Innovation & Forschung

Bei Hunden erprobt: PEEK-Prothesen halten länger

Künstliche Hüftgelenke verbessern die Lebensqualität vieler hunderttausend Menschen pro Jahr. Doch keine Prothese hält ewig. Evonik entwickelt aktuell länger haltbare Hüftgelenksimplantate auf der Basis eines Hochleistungskunststoffs. Als Vorbild dienen bereits bewährte Systeme für Hunde und Katzen.

02.02.2022

Bei Hunden erprobt: PEEK-Prothesen halten länger
Evonik erforscht die Möglichkeiten, den in der Medizintechnologie bewährten Hochleistungskunststoff VESTAKEEP PEEK für komplexe Gelenkprothesensysteme einzusetzen.

Die Implantation eines künstlichen Hüftgelenks gehört zu den häufigsten Operationen. Die deutschsprachigen Länder liegen bei der Zahl der durchgeführten Eingriffe im europäischen Vergleich an der Spitze. Pro 100.000 Einwohnenden wurden 2017 in Deutschland laut Statista 309 Hüftgelenksprothesen eingesetzt – pro Jahr also insgesamt mehr als 250.000. Der Durchschnitt aller OECD-Länder liegt hingegen nur bei 182 Operationen pro 100.000 Einwohner.

Hüftprothesen bestehen nach Angaben des Herstellers B Braun aus den vier Komponenten Hüftschaft, Gelenkkopf, Hüftpfanne und dem Inlay, das in der Hüftpfanne dafür sorgt, dass der Gelenkkopf gut darin gleitet. Der Hüftschaft wird im vorhandenen Oberschenkelknochen fixiert. Sind die Knochen vorgeschädigt, werden die Prothesen-Teile oft einzementiert. Viele Chirurgen bevorzugen laut Medical Tribune allerdings die zementfreie Implantation, auch wenn manche Studien darauf hindeuteten, dass diese Prothesen dann häufiger frühzeitig ausgetauscht oder nachgebessert werden müssen. Darüber hinaus sind Gelenkkopf und Hüftpfanne die Schwachstellen der künstlichen Hüftgelenke, weil sie durch die ständige Bewegung und Reibung besonders stark verschleißen.

 
 

Haltbarkeit mit Hochleistungskunststoff verlängern

Genau dafür arbeitet Evonik nun an einer neuartigen, nachhaltigeren Lösung. Das Spezialchemieunternehmen will komplexe Gelenkprothesensysteme aus seinem Hochleistungskunststoff Vestakeep PEEK entwickeln.

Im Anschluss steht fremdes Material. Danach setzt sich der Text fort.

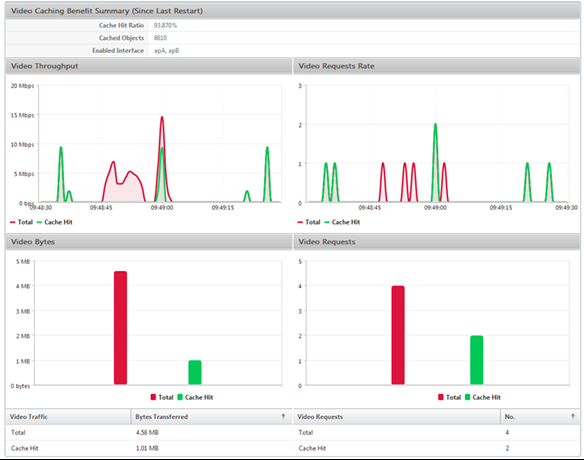Toggle Cache Hit legend in Video Throughput chart
The image size is (584, 460).
click(x=55, y=222)
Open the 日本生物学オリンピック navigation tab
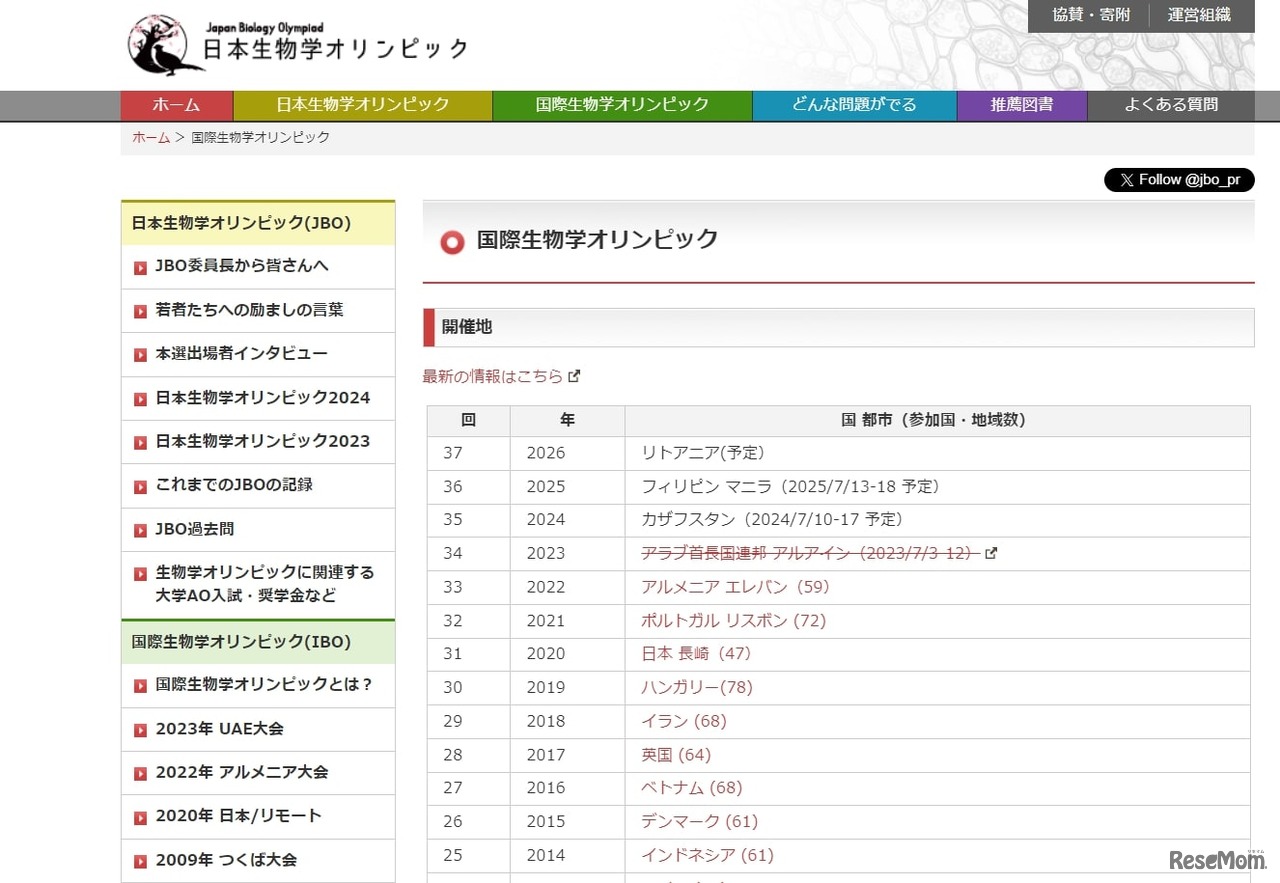 (362, 105)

Das Ziel sind länger haltbare Prothesen, damit weniger häufig neue künstliche Gelenke hergestellt und den Patienten implantiert werden müssen. Zugleich ließe sich damit auch die Zahl der Schmerzbehandlungen reduzieren, die Patienten benötigen, die unter verschlissenen Hüftgelenksprothesen leiden.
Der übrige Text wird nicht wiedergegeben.